IV- Si en un lugar se juntan patriarcado y capitalismo, evidenciando sus efectos letales, es en la historia de Britney Spears -a la que llegué, como llego últimamente a tantos lindos lugares, gracias a Agustina Larrea en sus Mil Lianas-. Lo que impacta en la historia de la cantante es el modo en que patriarcado y capitalismo se ligan, en este caso, en esa figura tan tremenda llamada “tutela”. Jamie Spears, su padre, la despoja, bajo esa figura, de absolutamente todos sus derechos civiles, la despoja de su persona. Britney Spears no puede hacer nada sin pedir autorización, nada de nada. Jamie Spears, el padre de Britney, es literalmente ella. Ella no existe más. Pero lo nefastamente irónico resulta en el modo en que, mientras la declaran demente -sí: demente- la montan en una maquinaria productiva y tortuosa haciéndole hacer giras y shows imparables durante años. Años trabajando sin descanso y facturando millones y millones de dólares de los que, obviamente, todos usufructúan menos ella. Es espeluznante porque la maquinaria se sostiene con una Britney medicada y aterrorizada. Un patriarcado aggiornado al capitalismo más salvaje y más voraz. Hoy sabemos que finalmente el padre tuvo que renunciar a la tutela. El movimiento #freebritney tuvo mucho que ver.

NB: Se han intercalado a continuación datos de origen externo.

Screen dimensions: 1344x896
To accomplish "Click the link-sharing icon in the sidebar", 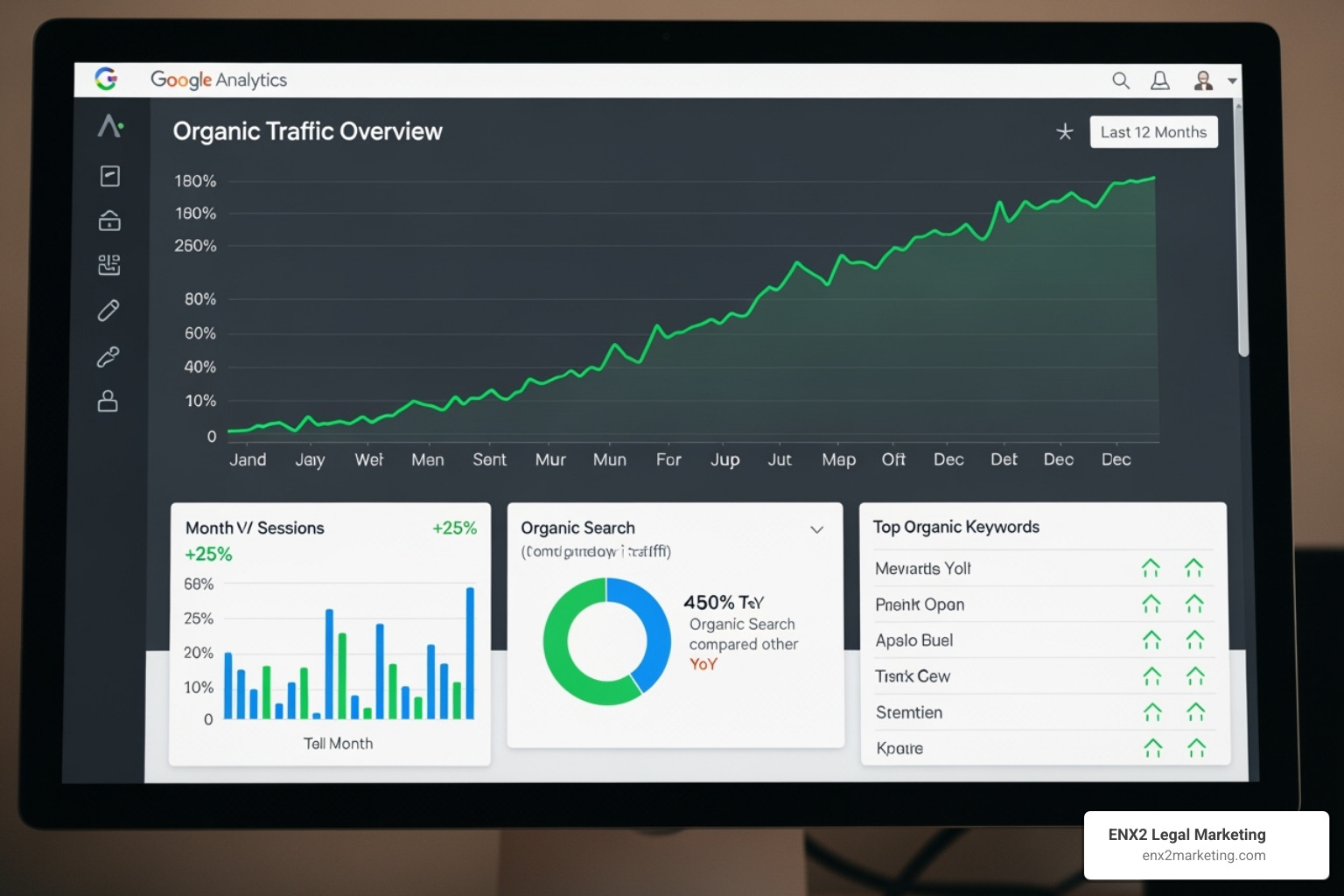I will 108,356.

V- En 2003, Britney Spears lanza Toxic. Me detengo en la parte que dice: A guy like you should wear a warning/ It's dangerous, I'm falling y pienso en la imposibilidad de ser advertidos de los efectos tóxicos que puede provocarnos el otro, dado que no hay efectos sino en un encuentro que nunca es la suma de dos individuos, es más bien una zona de mutua contaminación, de mutua intoxicación. Y me acordé de ese libro tan preciso que editó Encuentro Itinerante que se llama La literatura frente al mercado y el Estado. Radiografía de la corrección política, en el que la gran entrevistadora que es Nancy Giampaolo dialoga con cuatro escritores acerca del estado de cosas. Me detengo en una parte de lo que Alan Pauls señala a propósito de las advertencias: “los trigger warnings, el último grito de la industria editorial sobre todo anglosajona. En las primeras páginas del libro, antes de que empiece la novela, los tipos ponen advertencias sobre cosas que van a aparecer en tal página o tal capítulo, y las ponen porque esas cosas pueden disparar (trigger) en el lector emociones traumáticas, recuerdos negativos, angustia, estrés (...). La pregunta es: ¿qué tipo de  representación de los lectores presupone el uso de trigger warnings? Lectores-niños, lectores inválidos, lectores incapaces de decidir qué están en condiciones de leer”. Si los efectos del encuentro con un texto, con una lectura, con un otro pudieran anticiparse no habría encuentro, ni texto, ni lectura.

¿Qué clase de subjetividad está produciendo la industria de la victimización y del ofendimiento?

VI- Empezar a vivir a partir de que la pandemia va dejando de ser tan feroz va a requerir tiempo. No es tan sencillo volver a la vida, encontrarse con otros y recuperar algo del tejido social que tan roto está. Haber perdido la confianza en los otros -que pueden infectarnos, porque nunca somos nosotros los que podemos infectar-, como dice David Le Breton, no es sin consecuencias. No veo posibilidad de que eso común pueda empezar a ser tejido de nuevo, incluso con los agujeros irreparables, si seguimos sosteniendo discursos segregativos que nos dejan cada vez más aislados. No hay comunidad sin afectación por los cuerpos de los otros. No hay comunidad posible si nos replegamos en el rechazo a la alteridad cuando la concebimos como tóxica. No hay comunidad posible sin que seamos capaces de dejarnos afectar por la toxicidad que puede implicar lo común.